Self-promotion should be recognized as overly-confident boasting, and not any insight to their true expertise.
And I mystery shop them every time. If an eCommerce Director is bragging online about their Internet sales expertise, you can be sure that they get mystery shopped in email and phone…just once… to see what they’re doing that makes them so special. Want in on a secret? Many of them talk a great game, but none of their words online transfer into action on the floor. Many people know the right things to do (or say) about their retail prowess, but few have actually applied these tactics they talk about in their own store. They develop a following through regurgitation, yet have no experience in the execution. Shameful.
If you’re a dealer reading this, and you have an Internet Director making a name for themselves, just make sure they keep as focused on the dealership’s bottom line as they do on improving their own name recognition. Look at their reports and prevent falsehoods. Stop any untruthful boasts they exclaim online and bring them back down to reality. They may actually strive harder to be as good as they say they are.
So before you start idolizing someone you see on the cover of a magazine or on a stage at a conference or featured in an automotive resource site, double-check if they are the real deal. Do they walk the walk? Do they operate their own business as well as they claim they do? Or are they products of their environment? Are they show ponies? Are they boasted by self-serving vendors looking to champion someone for all the wrong reasons? Are they fudging their numbers (which I have first hand knowledge that several do)? Have they employed the tactics they write about in their own stores?
Or are they just blowing smoke, successful for no other reason than they are one spoke in the wheel of a well-oiled, professionally-run dealership organization with a great reputation. If you hold a magnifying glass the to truth, you’ll often find it’s the latter.
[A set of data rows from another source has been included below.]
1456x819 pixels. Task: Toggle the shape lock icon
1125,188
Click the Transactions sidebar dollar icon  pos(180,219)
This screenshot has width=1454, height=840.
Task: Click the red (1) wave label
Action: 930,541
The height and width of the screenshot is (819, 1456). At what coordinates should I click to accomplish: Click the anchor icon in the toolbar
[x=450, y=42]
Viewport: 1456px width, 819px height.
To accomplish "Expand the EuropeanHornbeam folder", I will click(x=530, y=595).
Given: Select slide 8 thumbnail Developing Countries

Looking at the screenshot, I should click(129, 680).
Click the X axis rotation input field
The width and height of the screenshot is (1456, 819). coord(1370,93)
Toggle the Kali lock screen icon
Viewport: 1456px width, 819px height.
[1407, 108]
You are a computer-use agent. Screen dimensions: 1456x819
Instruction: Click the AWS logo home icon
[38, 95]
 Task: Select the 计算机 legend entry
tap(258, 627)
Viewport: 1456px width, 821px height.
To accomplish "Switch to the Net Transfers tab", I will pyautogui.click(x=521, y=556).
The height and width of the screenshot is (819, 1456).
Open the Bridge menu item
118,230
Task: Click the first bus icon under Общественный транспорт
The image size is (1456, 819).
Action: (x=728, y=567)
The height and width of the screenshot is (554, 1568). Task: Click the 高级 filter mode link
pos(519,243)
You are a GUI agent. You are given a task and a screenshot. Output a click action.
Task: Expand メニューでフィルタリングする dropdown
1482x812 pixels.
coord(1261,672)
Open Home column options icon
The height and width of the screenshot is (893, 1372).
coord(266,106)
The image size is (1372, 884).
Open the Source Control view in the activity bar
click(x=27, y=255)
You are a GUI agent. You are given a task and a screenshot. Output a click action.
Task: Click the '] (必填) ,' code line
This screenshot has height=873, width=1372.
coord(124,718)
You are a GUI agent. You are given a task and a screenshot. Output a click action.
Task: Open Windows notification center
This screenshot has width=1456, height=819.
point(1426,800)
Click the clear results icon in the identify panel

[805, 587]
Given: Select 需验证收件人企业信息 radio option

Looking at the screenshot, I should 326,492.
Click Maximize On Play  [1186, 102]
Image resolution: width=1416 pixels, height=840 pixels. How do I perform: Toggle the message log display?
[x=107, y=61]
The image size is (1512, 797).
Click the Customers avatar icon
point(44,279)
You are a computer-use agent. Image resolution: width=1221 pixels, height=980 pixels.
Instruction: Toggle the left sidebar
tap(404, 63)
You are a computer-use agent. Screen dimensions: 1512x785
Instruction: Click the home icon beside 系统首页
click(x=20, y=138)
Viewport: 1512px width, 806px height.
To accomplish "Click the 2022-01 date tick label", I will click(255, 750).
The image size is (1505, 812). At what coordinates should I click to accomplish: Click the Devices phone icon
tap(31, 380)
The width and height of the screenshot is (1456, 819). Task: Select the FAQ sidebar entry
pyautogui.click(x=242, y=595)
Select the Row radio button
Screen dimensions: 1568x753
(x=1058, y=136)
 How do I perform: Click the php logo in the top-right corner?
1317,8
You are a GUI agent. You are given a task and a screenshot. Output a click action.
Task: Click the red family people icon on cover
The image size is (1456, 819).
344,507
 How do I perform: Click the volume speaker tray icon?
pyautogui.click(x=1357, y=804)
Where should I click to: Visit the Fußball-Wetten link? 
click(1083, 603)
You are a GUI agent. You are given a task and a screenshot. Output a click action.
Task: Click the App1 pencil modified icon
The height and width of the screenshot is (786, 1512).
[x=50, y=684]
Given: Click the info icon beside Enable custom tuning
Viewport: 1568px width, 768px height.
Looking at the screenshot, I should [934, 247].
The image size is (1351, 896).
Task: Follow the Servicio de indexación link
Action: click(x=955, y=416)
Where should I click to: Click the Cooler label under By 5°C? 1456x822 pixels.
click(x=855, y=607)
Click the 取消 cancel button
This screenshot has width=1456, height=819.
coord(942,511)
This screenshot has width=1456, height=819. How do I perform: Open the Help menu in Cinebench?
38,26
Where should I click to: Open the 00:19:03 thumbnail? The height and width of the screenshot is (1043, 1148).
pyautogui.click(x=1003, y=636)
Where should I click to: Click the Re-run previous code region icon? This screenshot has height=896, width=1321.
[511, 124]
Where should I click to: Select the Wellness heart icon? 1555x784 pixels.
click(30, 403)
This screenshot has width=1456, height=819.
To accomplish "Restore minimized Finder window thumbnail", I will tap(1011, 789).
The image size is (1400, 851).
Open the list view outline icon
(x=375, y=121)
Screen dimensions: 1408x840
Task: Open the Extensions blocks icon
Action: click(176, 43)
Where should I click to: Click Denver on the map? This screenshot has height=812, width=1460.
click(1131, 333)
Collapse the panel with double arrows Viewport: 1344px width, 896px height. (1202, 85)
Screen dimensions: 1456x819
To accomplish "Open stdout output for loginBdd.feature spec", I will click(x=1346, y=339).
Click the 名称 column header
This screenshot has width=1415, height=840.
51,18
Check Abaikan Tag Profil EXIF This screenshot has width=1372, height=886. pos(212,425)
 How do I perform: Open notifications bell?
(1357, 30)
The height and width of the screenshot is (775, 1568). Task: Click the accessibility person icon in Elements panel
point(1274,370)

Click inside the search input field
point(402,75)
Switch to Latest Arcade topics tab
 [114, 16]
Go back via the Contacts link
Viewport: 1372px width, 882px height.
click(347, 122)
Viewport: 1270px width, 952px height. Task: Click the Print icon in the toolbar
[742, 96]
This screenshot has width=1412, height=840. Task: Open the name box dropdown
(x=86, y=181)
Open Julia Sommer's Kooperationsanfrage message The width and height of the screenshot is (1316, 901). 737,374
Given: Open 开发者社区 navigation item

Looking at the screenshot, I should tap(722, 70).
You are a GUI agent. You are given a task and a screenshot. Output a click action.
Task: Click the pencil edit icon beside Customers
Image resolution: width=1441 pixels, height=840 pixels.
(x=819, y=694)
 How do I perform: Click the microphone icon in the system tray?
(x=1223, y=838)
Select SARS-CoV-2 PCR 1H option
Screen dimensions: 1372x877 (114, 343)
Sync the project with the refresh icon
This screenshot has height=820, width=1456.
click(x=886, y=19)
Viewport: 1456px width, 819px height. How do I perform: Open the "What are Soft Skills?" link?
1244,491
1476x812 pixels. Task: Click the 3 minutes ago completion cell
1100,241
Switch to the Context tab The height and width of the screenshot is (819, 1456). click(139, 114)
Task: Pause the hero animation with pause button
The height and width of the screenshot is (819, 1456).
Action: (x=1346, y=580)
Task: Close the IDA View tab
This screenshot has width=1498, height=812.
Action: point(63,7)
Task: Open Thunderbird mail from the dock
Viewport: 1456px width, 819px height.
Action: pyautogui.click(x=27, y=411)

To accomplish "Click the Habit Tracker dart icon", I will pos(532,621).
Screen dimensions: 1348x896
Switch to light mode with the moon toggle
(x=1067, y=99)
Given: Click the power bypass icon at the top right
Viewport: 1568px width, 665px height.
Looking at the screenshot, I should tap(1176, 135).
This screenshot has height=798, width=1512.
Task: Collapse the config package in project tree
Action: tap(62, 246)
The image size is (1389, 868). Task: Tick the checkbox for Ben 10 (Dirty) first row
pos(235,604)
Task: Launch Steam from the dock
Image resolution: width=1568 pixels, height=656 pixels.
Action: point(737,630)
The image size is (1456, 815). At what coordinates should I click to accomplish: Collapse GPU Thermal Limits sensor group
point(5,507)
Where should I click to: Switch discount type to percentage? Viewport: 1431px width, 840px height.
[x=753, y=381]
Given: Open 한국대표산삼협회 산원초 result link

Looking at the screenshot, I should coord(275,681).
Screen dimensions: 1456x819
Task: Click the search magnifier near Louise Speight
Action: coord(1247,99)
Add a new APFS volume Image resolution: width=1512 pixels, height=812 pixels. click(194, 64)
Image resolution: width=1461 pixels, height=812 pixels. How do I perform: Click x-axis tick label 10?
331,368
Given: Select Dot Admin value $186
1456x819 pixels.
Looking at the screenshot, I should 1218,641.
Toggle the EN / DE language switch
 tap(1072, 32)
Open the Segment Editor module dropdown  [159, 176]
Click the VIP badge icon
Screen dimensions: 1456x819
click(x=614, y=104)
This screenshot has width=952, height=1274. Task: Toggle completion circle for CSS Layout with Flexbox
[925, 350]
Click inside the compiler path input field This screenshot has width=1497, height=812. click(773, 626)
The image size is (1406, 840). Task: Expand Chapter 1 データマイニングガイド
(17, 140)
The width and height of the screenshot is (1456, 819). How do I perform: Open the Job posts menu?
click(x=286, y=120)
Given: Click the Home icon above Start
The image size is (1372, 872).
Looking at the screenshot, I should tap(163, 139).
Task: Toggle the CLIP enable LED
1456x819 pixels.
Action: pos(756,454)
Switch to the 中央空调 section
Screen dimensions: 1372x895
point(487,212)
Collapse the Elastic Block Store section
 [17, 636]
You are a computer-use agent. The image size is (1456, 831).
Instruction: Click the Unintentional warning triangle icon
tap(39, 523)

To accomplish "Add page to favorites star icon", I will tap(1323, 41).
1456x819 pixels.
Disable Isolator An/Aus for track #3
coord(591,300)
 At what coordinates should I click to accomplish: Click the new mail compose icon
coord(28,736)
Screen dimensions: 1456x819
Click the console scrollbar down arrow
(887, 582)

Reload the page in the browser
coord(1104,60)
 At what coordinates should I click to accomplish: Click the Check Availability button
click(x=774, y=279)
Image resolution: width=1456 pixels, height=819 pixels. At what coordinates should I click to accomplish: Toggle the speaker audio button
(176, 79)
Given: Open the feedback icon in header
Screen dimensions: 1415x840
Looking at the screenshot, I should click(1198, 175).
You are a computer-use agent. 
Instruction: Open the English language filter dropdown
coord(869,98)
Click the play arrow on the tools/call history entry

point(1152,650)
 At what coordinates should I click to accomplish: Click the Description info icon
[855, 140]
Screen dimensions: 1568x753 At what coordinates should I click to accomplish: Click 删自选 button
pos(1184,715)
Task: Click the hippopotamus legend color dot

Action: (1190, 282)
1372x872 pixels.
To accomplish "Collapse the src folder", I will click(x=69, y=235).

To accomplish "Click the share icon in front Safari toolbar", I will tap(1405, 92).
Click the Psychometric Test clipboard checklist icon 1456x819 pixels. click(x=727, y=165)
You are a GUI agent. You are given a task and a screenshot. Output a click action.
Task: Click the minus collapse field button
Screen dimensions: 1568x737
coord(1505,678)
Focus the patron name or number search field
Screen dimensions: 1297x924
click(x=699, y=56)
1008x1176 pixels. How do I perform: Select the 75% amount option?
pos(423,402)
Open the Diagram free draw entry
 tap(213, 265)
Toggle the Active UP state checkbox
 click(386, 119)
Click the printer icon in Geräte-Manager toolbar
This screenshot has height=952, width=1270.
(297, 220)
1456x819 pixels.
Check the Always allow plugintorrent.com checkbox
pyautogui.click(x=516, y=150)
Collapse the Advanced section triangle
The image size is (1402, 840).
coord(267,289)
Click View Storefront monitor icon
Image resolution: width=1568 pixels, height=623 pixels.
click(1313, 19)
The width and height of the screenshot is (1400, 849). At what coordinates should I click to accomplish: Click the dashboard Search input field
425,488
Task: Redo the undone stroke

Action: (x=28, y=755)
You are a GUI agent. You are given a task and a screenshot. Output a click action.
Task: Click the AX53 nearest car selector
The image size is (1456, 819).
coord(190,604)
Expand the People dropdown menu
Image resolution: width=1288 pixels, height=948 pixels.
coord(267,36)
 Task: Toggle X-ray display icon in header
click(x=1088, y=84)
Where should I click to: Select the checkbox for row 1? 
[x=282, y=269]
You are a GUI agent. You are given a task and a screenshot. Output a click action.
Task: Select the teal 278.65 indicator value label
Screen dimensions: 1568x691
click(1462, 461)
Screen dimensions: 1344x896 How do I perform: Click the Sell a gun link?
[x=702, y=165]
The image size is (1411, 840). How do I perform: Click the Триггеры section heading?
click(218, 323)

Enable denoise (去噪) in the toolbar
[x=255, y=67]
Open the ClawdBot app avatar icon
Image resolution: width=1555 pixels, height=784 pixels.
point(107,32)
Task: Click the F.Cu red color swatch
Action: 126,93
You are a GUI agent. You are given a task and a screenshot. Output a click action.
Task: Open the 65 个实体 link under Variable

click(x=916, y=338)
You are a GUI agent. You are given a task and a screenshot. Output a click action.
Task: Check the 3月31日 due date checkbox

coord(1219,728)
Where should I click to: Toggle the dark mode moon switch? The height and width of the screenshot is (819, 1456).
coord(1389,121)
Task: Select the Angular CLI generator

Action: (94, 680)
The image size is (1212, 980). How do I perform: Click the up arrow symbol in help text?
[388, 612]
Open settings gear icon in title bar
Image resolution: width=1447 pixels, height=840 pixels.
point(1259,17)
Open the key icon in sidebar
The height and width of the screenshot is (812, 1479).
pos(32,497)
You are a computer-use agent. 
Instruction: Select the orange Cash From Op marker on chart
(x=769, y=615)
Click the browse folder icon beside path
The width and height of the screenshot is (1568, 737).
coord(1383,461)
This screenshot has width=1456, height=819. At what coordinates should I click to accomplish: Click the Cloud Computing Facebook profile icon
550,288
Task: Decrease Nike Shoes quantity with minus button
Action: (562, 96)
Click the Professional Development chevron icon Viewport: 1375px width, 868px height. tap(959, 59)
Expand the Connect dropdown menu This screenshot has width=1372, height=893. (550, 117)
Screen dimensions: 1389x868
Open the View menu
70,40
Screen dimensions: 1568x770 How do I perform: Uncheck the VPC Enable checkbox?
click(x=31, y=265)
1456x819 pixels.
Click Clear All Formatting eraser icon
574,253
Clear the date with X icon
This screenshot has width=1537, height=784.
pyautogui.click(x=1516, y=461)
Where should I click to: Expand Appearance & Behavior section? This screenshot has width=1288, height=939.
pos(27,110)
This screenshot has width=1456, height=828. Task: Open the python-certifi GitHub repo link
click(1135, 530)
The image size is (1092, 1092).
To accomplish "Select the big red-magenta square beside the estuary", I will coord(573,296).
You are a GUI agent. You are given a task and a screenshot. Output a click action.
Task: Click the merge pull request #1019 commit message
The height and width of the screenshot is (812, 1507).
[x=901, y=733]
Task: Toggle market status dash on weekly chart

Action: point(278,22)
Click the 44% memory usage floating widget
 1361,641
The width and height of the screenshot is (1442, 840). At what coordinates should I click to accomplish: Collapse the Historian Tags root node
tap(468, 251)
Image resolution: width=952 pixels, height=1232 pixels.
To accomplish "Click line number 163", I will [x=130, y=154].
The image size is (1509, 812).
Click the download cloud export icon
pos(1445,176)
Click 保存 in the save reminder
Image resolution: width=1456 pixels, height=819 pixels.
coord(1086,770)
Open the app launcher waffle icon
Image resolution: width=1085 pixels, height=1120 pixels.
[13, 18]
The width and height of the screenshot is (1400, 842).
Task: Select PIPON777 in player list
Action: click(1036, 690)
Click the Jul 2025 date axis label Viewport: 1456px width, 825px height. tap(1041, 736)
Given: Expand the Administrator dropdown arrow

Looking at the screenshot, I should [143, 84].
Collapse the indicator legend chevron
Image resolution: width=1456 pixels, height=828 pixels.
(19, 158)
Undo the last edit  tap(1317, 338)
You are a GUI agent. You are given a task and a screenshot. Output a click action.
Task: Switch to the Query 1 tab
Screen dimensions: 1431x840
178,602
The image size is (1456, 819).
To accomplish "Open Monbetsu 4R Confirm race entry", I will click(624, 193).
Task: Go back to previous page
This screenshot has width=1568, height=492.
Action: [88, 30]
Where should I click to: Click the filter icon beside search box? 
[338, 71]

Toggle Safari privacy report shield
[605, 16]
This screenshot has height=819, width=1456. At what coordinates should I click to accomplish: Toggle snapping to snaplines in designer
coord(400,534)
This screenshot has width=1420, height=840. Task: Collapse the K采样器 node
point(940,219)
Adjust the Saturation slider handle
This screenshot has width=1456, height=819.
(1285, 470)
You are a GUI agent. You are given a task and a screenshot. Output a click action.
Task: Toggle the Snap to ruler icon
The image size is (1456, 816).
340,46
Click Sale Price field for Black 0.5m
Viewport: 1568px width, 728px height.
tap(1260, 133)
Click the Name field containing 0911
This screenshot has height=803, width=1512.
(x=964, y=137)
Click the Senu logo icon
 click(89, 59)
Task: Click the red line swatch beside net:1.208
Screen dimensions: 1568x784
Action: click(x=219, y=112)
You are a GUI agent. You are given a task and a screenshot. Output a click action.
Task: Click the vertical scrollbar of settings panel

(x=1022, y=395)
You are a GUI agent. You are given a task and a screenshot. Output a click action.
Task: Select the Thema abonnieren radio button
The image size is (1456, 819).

This is a small, tight-knit community. You don’t have to be an expert; you just need to be a professional. I’m not intending to call anyone out or ruffle anyone’s feathers. I’m simply trying to protect the up-and-comers from idolizing someone they deem “above them” when the only thing holding that person up is a wobbly house of cards. I see many Internet Professionals both pounding their chests and receiving accolades that are woefully undeserved after a modicum of research reveals their expertise or execution is all smoke with extra mirrors. Just be careful who you model yourself after. Instead of trying to mirror another’s success, I urge you to try to make your own. Be your own you and you’ll never have to follow a false prophet.